» YOUR ASSIGNMENT
In the records that follow, how many lines contain the word "each"? Give only that figure.

» Stored records

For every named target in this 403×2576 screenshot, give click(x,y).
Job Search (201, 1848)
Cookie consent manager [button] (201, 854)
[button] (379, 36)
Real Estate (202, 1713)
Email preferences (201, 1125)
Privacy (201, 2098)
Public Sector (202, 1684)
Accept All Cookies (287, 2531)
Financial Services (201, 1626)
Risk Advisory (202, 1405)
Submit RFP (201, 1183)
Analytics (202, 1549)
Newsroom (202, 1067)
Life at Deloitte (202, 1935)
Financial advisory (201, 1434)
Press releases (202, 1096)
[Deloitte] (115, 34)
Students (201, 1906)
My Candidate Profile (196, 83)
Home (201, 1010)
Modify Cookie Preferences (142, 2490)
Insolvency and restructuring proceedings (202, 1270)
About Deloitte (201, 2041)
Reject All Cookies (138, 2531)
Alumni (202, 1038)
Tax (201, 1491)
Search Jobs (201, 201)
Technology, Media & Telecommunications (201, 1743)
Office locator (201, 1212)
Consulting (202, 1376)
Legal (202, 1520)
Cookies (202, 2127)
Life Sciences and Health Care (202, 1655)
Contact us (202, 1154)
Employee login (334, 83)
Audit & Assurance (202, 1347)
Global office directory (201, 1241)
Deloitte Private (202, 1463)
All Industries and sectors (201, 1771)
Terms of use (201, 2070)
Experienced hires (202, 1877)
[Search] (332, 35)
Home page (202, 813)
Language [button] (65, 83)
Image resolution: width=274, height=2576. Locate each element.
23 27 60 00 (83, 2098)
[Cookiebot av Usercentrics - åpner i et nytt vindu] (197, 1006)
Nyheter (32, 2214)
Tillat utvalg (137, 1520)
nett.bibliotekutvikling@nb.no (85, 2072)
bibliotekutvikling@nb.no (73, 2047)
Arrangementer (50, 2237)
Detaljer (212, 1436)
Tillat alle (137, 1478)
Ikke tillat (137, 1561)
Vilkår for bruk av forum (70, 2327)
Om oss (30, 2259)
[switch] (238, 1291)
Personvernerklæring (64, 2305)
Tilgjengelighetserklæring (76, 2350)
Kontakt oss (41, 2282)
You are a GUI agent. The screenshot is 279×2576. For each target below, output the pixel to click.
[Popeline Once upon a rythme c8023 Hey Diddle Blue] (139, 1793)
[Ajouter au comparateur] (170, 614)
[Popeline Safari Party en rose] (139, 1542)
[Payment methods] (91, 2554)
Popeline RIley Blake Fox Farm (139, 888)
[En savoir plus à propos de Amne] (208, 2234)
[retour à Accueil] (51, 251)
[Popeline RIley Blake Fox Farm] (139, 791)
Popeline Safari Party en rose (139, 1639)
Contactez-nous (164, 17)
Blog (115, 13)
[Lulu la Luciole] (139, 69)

» SOLUTION
2